TASK TO CARRY OUT
With the pictures removed, write out the data below exactly.

● ● ● ● ●

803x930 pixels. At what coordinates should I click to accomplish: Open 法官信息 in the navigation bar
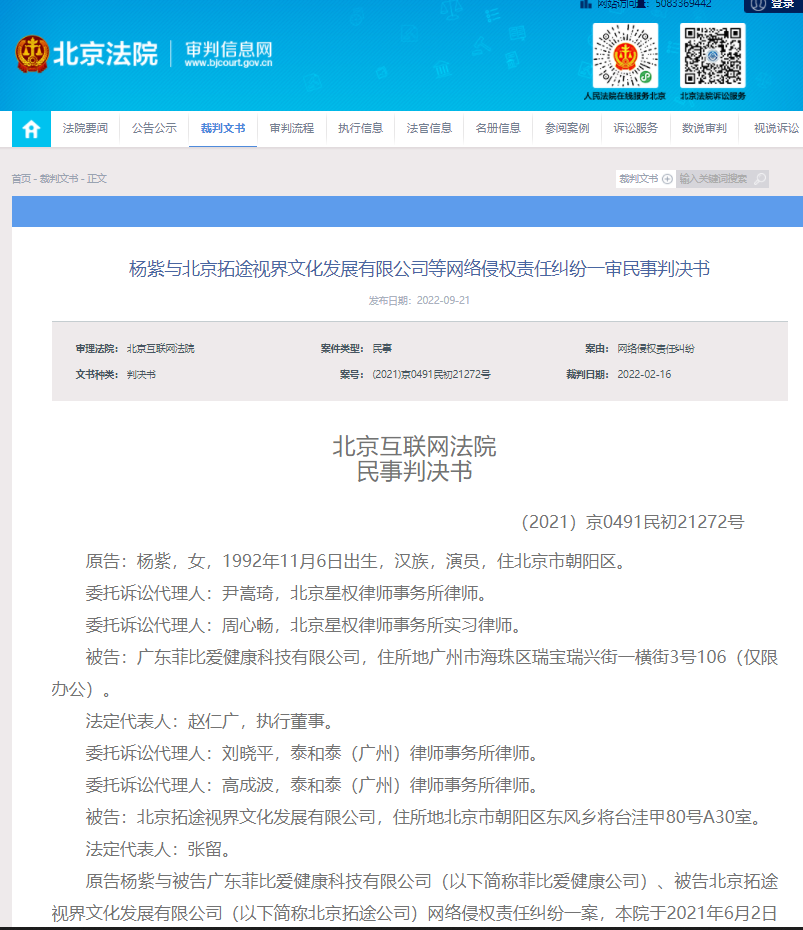click(429, 129)
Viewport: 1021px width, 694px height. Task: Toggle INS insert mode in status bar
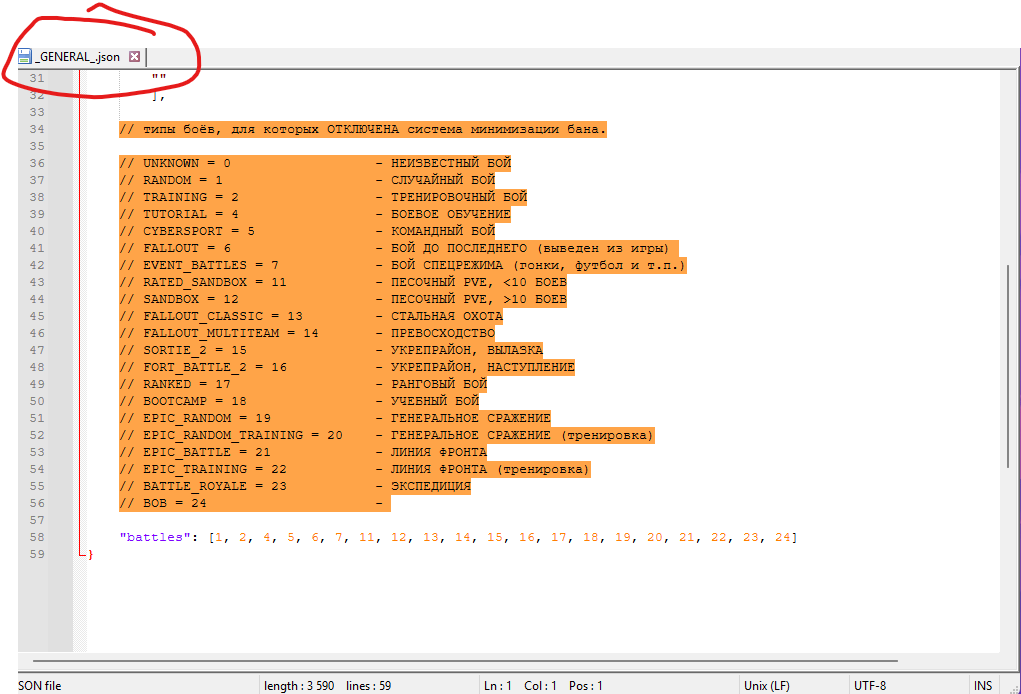983,685
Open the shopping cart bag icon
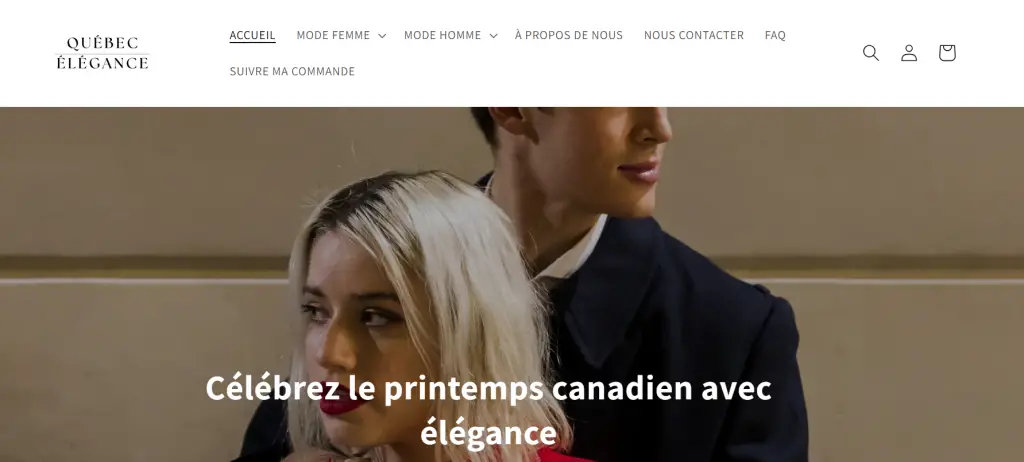This screenshot has width=1024, height=462. pyautogui.click(x=947, y=53)
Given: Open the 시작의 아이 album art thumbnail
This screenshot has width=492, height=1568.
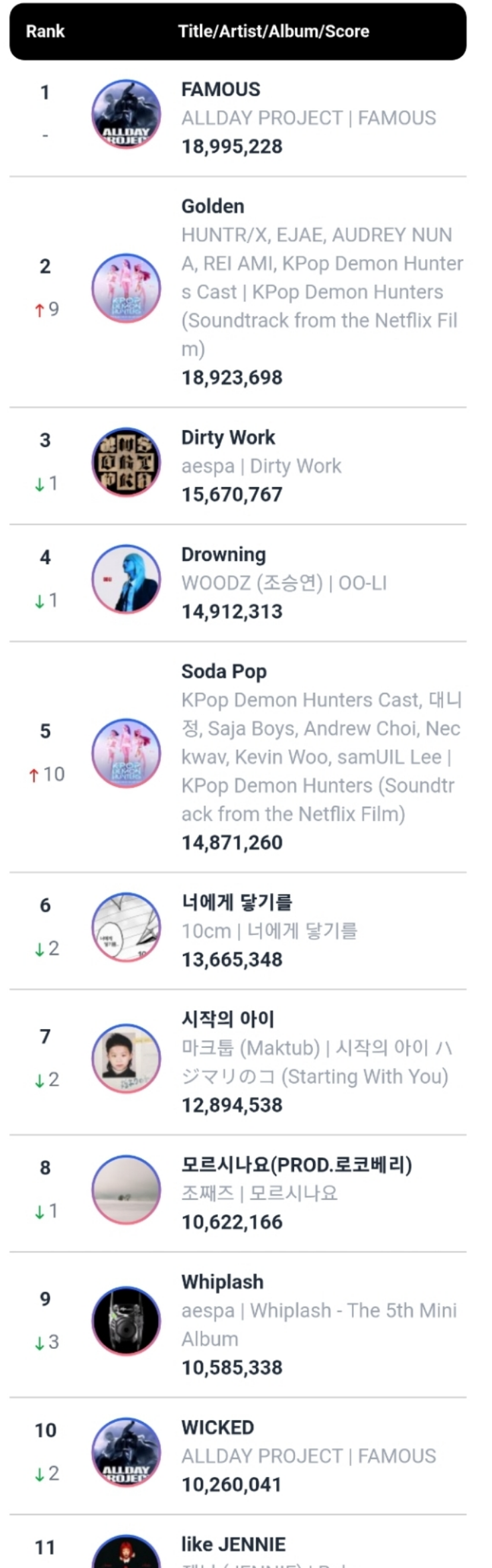Looking at the screenshot, I should tap(126, 1059).
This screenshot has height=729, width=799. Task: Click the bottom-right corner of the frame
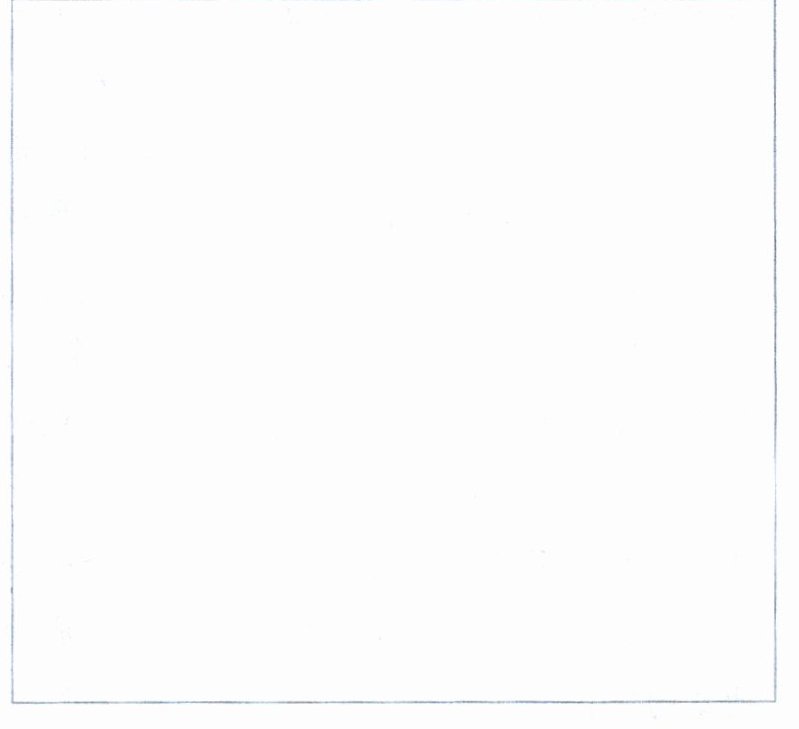point(775,701)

● ● ● ● ●

SOLUTION TO THE EXERCISE
803x930 pixels. At what coordinates should I click to accomplish: Open 法官信息 in the navigation bar
click(429, 129)
Viewport: 1021px width, 694px height. Task: Toggle INS insert mode in status bar
983,685
Open the shopping cart bag icon
This screenshot has width=1024, height=462. pyautogui.click(x=947, y=53)
Given: Open the 시작의 아이 album art thumbnail
This screenshot has width=492, height=1568.
Looking at the screenshot, I should tap(126, 1059).
This screenshot has height=729, width=799. Task: Click the bottom-right corner of the frame
point(775,701)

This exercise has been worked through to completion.